(Stored items)
--
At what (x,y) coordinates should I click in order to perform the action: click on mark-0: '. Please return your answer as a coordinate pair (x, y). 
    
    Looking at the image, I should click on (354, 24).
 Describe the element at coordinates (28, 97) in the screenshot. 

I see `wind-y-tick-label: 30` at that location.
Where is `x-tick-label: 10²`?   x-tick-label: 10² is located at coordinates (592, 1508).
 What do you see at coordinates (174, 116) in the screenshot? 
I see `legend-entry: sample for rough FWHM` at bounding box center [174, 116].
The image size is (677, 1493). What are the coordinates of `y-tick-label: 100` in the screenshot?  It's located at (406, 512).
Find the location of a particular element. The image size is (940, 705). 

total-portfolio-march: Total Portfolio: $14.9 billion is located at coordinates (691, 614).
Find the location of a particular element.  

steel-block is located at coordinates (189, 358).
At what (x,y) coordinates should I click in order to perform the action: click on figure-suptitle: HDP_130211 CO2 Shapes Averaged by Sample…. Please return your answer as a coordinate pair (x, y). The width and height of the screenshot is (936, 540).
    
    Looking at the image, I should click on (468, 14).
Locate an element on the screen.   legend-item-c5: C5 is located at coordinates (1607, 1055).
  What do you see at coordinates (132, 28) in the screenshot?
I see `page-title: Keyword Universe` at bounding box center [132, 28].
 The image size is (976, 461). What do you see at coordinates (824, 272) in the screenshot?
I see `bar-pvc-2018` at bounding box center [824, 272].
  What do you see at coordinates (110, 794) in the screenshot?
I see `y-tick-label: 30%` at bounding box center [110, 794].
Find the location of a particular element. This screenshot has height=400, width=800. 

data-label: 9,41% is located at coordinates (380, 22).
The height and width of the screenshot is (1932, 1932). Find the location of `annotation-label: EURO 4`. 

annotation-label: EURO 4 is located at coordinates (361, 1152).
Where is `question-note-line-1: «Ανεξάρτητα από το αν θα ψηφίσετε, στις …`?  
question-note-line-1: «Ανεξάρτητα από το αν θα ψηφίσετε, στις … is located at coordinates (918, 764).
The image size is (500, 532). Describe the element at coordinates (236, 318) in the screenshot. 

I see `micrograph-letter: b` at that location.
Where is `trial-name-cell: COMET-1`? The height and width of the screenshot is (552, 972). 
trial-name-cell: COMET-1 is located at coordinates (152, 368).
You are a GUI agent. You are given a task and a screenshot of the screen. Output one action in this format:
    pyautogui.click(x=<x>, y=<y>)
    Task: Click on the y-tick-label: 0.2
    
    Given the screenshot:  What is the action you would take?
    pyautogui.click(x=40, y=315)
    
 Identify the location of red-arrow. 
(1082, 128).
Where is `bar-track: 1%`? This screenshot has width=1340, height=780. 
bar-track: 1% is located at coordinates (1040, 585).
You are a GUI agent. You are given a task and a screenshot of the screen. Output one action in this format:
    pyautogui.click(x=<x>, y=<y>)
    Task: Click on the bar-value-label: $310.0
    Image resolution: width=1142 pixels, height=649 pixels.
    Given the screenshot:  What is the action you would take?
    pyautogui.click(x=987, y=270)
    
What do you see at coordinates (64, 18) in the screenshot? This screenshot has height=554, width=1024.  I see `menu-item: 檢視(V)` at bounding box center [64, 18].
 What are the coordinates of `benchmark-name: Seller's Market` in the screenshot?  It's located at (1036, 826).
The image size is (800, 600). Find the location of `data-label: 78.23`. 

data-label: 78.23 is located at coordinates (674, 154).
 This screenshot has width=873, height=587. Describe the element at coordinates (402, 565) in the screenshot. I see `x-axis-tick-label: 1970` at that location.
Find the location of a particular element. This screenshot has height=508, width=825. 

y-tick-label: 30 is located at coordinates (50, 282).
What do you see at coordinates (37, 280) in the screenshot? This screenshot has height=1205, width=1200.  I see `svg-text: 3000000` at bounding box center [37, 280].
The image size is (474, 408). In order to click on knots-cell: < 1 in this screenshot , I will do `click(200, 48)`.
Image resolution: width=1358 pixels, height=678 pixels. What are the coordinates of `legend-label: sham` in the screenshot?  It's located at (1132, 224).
--
Exercise
State how many lines in the rows above contain the string "answer". Matches must have the same case, and the reply should be the number alone.

Response below
2